There's no doubt that Honda is a classy player. At both domestic and international level, he has demonstrated a talent worthy of more than just a starring role in the Russian Premier League. A move to one of Europe's big clubs has been on the cards for a while, and thus Milan's mere capture of the playmaker isn't an unimpressive feat. What, then, is the problem?

Well, Milan's first headache is just trying to fit him into the team. Max Allegri's preferred 4-3-1-2 only leaves space for one attacking midfielder, and given that dropping Kaká is a nigh-on sacrilegious act in Milan, it's hard to see the Brazilian being forced out of the team. Considering Kaká has probably been the rossoneri's best player this season, it wouldn't make much sense either.

If a formation change is in order, then cramming them both into a festive Christmas tree is a likely option. Allegri has already tried it with Valter Birsa sitting alongside Kaká, and suffice to say, Honda is an upgrade on him. Kaká excelled in a 4-3-2-1 in his previous spell at Milan under Carlo Ancelotti, and there's the possibility that he could do the same alongside Honda.

Unlike Kaká, whose trademark is driving runs from deep and perfect penetrative passes, Honda's is his intricate ability to link in tight spaces high up the field, drifting wide across an attacking midfield band to bring his teammates into play.
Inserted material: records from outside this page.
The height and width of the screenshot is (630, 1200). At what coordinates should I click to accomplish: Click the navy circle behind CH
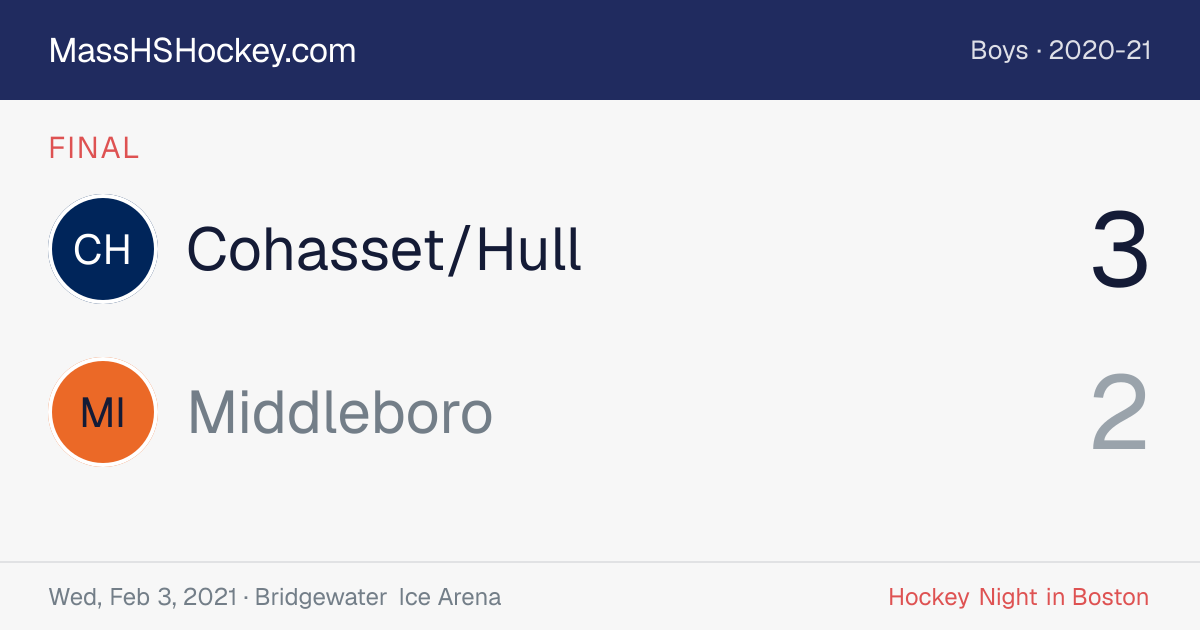tap(103, 249)
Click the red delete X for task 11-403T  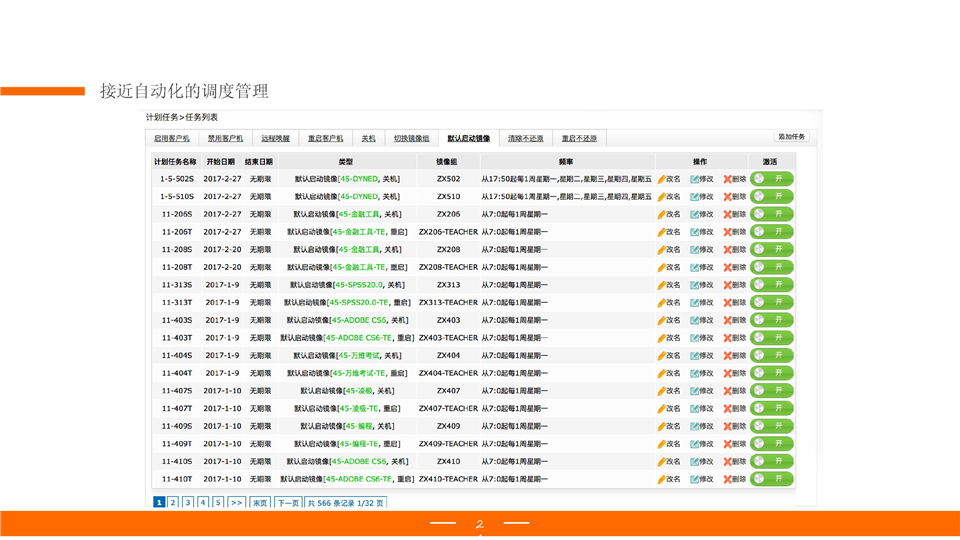click(728, 338)
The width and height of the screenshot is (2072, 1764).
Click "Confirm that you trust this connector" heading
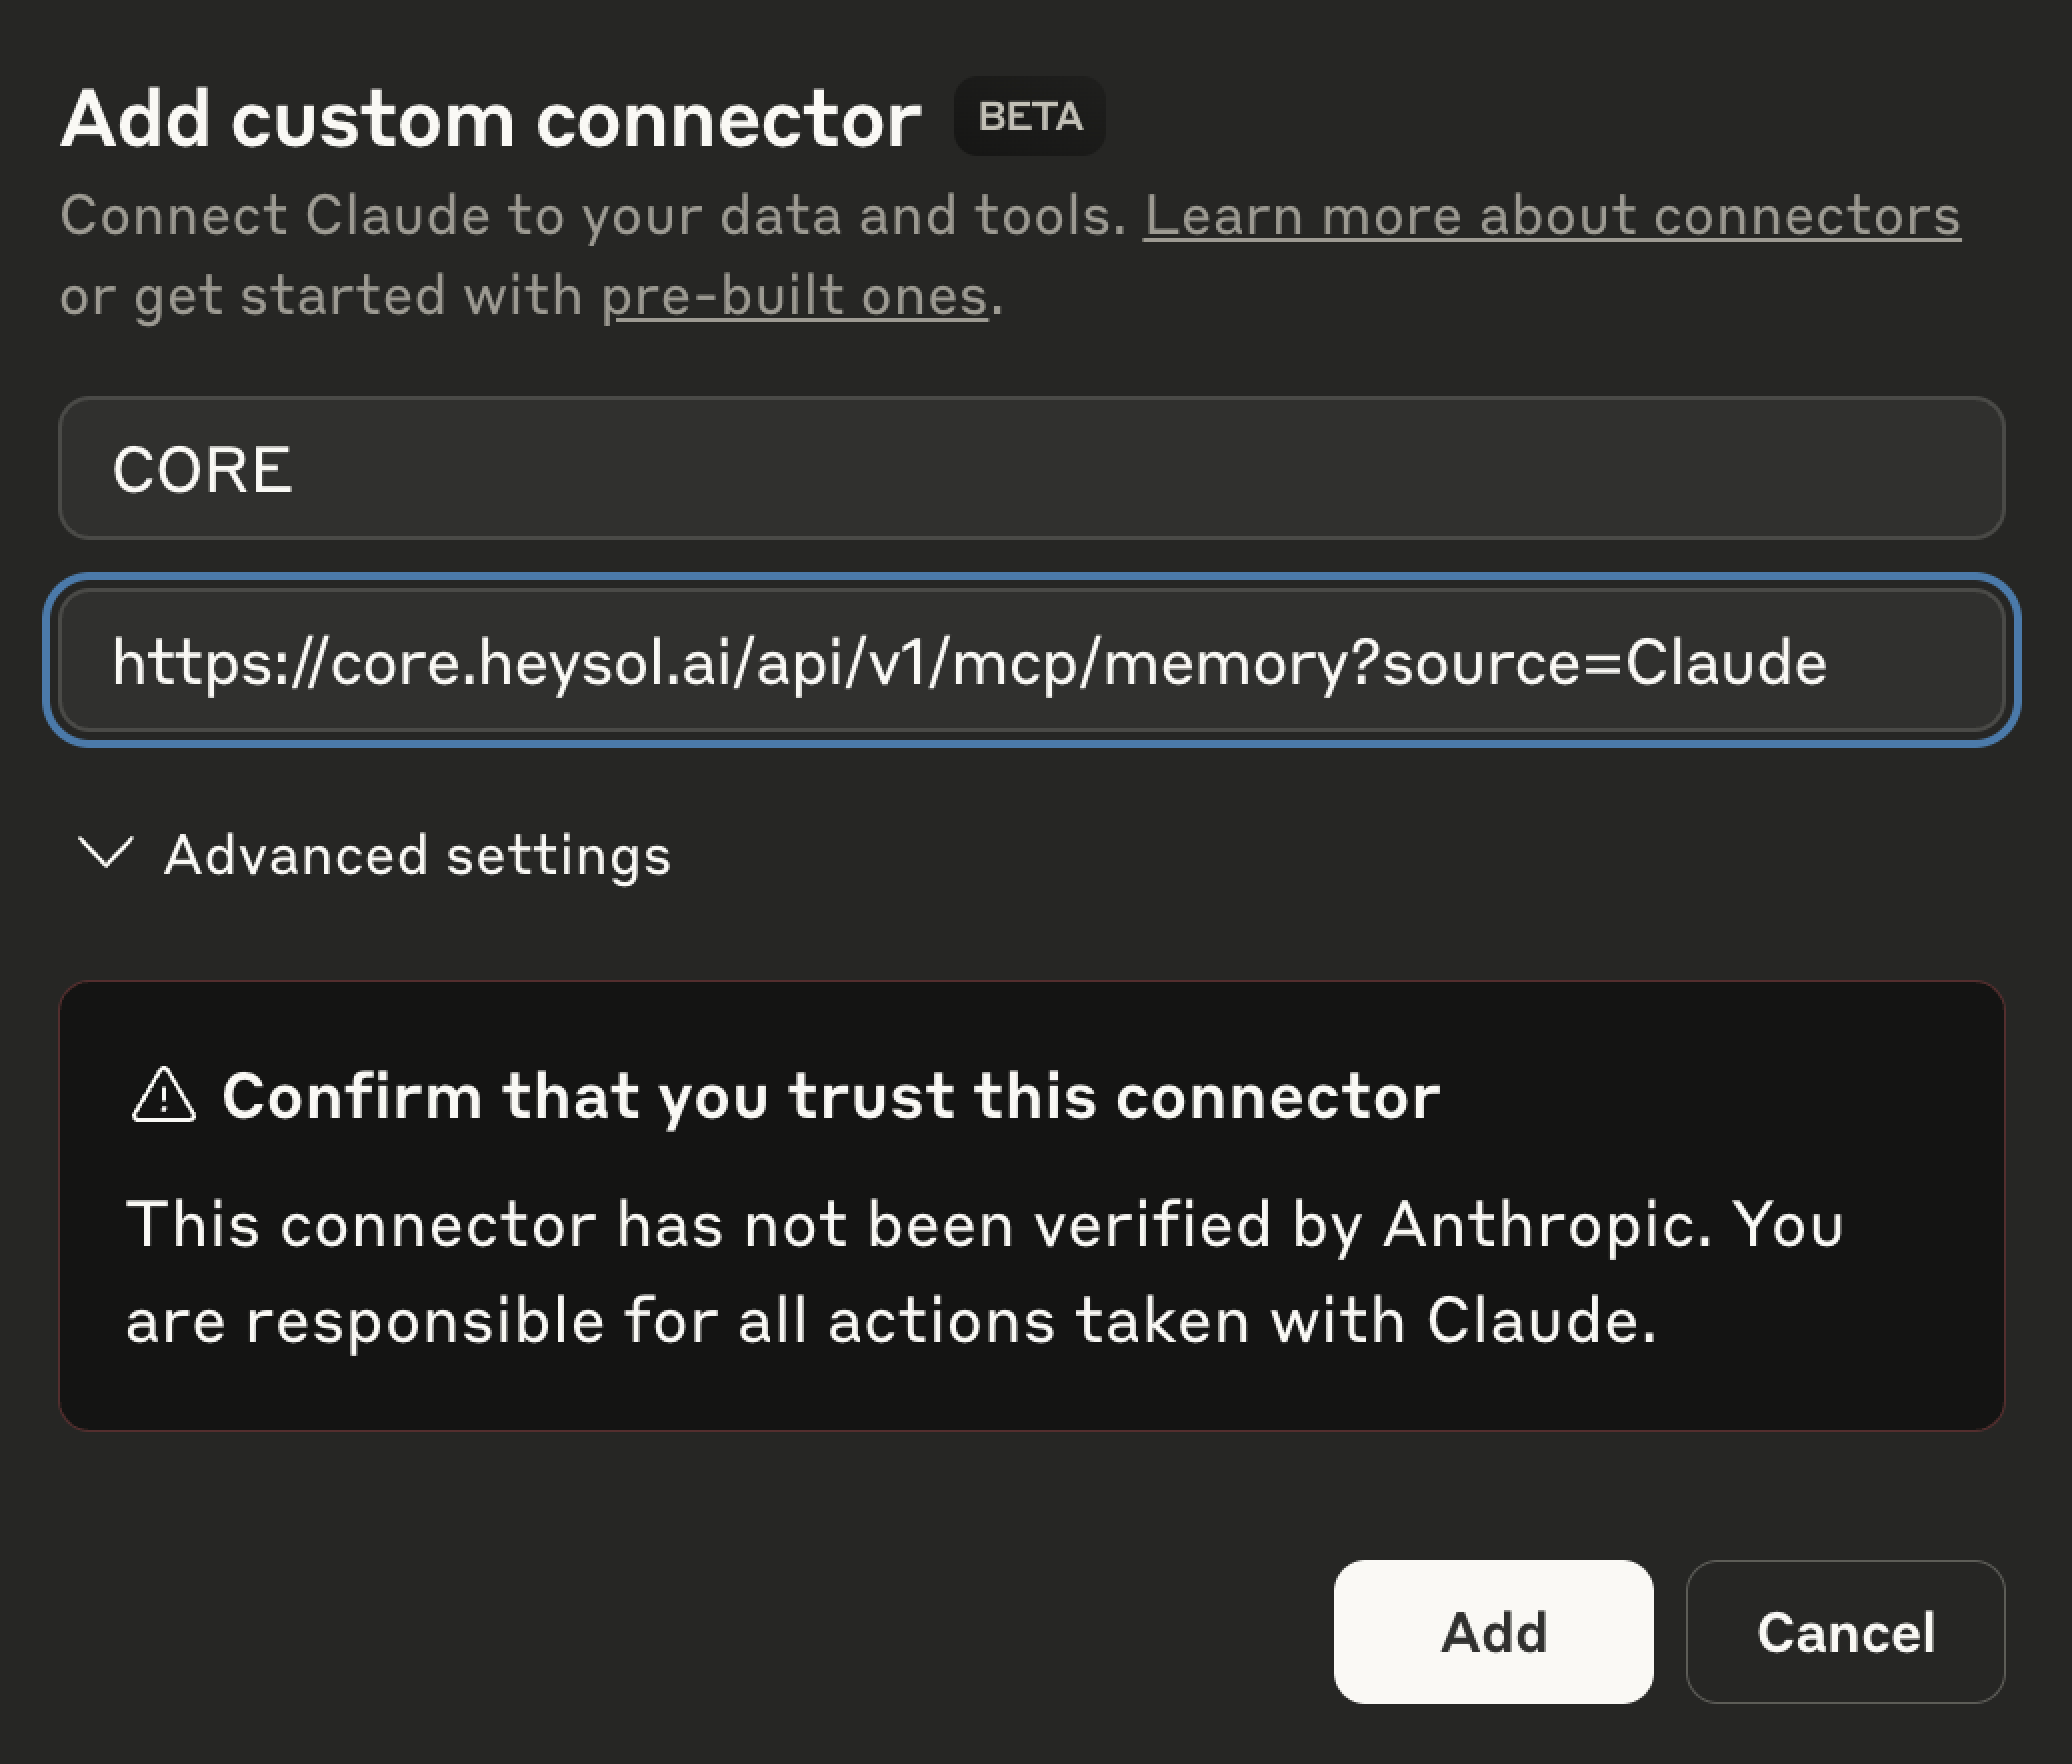[830, 1096]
As a combination, it could have potential and be preferable to shoving either player out wide or deeper in midfield in an ill-suited role.
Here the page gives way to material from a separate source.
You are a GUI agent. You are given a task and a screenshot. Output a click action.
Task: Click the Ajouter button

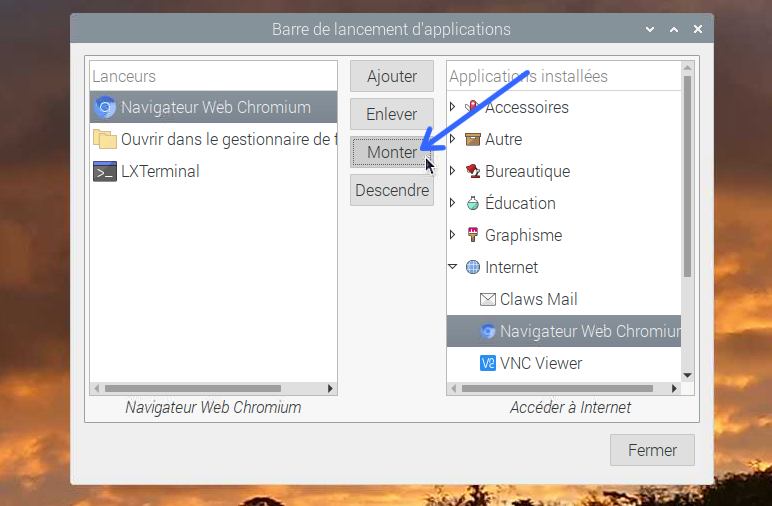(392, 76)
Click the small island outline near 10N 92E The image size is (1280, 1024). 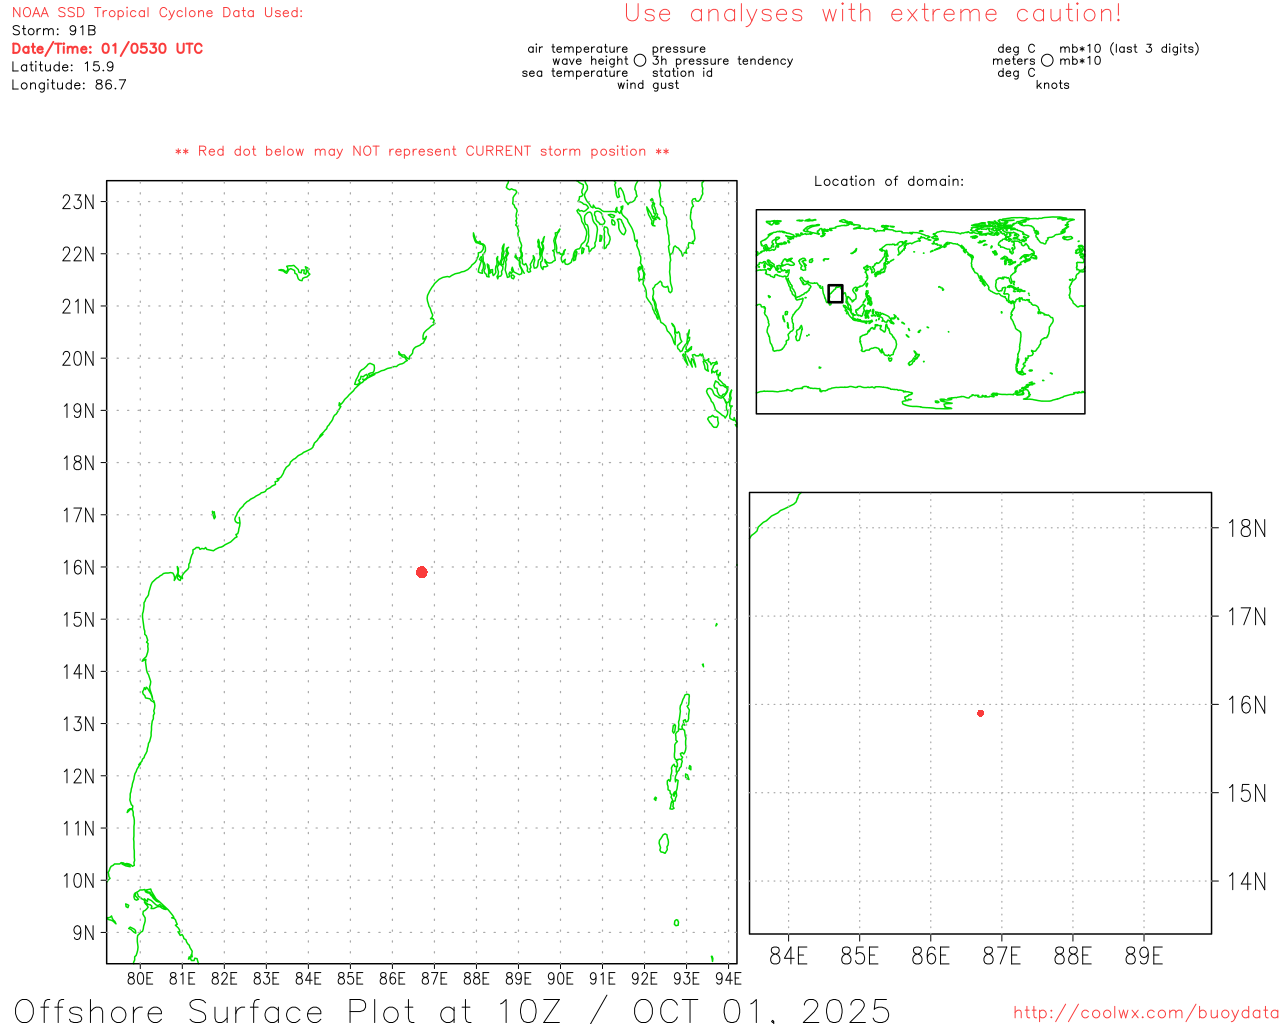663,843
However, selecting a formation and picking a lineup is just the easy part. Alas no amount of Hondas will still be able to resolve Milan's biggest problem: Allegri himself. Sure, Milan's squad isn't great, but it's not the 13th worst in Serie A either. The simple fact is that they're hugely underperforming and will continue to do so while they have a coach who has shown a distinct inability to imprint a footballing identity on his team.
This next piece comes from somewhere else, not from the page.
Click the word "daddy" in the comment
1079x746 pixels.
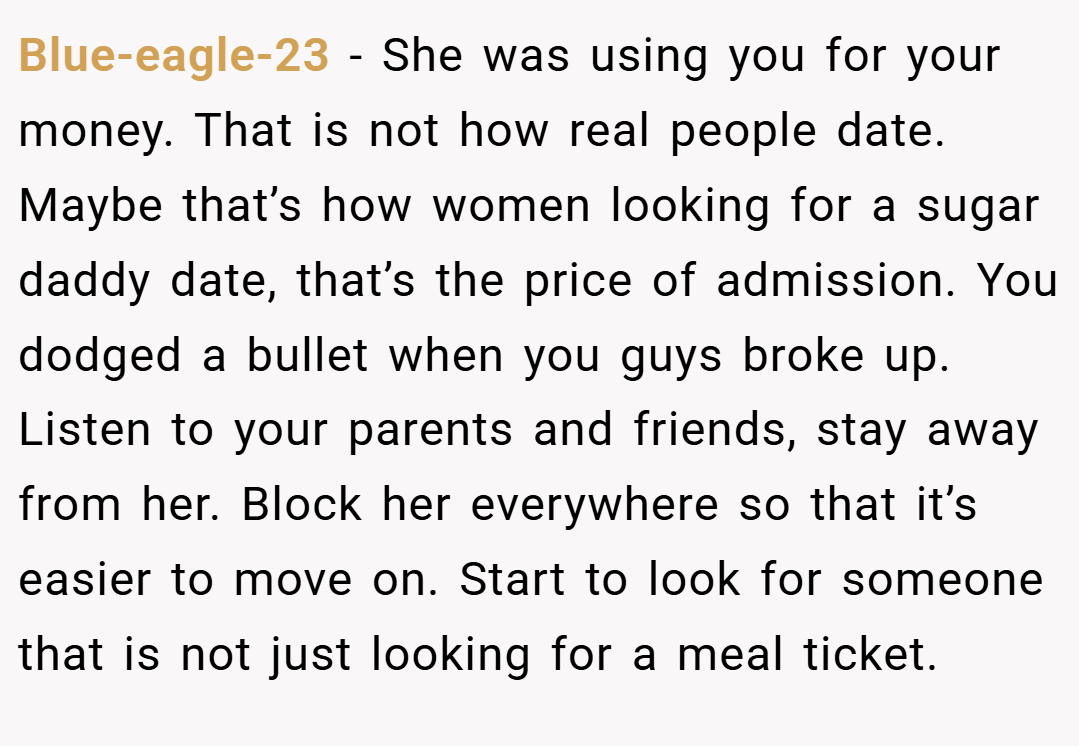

It's especially frustrating given that this Milan side is far from a bunch of no-hopers. Mario Balotelli hasn't been on top form recently, though when at his best he's undoubtedly one of the best forwards in the league. Midfielders Riccardo Montolivo and Nigel De Jong are international regulars for Italy and the Netherlands. Stephan El Shaarawy, Bryan Cristante and Mattia De Sciglio all look exceptional talents. Defensively they need reinforcing, but going forward they are pretty well set, or at least they would be if they had a better coach.

When Balotelli is at his best, the 'give the ball to Mario' approach to tactics just about got Allegri through. Now that Super Mario isn't playing so well, the rossoneri look completely lost. Constant tinkering with formations and personnel have led to a team completely devoid of a coherent gameplan -- a fundamental flaw that simply throwing new players into the starting 11 won't be able to fix.

What they really need is the appointment of a Rudi Garcia-style pragmatist -- someone who can rapidly turn their fortunes with a clear tactical vision. The signing of Honda has further strengthened a side which boasts a more than impressive attack, and one which could be devastating with the right guidance. Sadly, that guidance won't come until Allegri is replaced.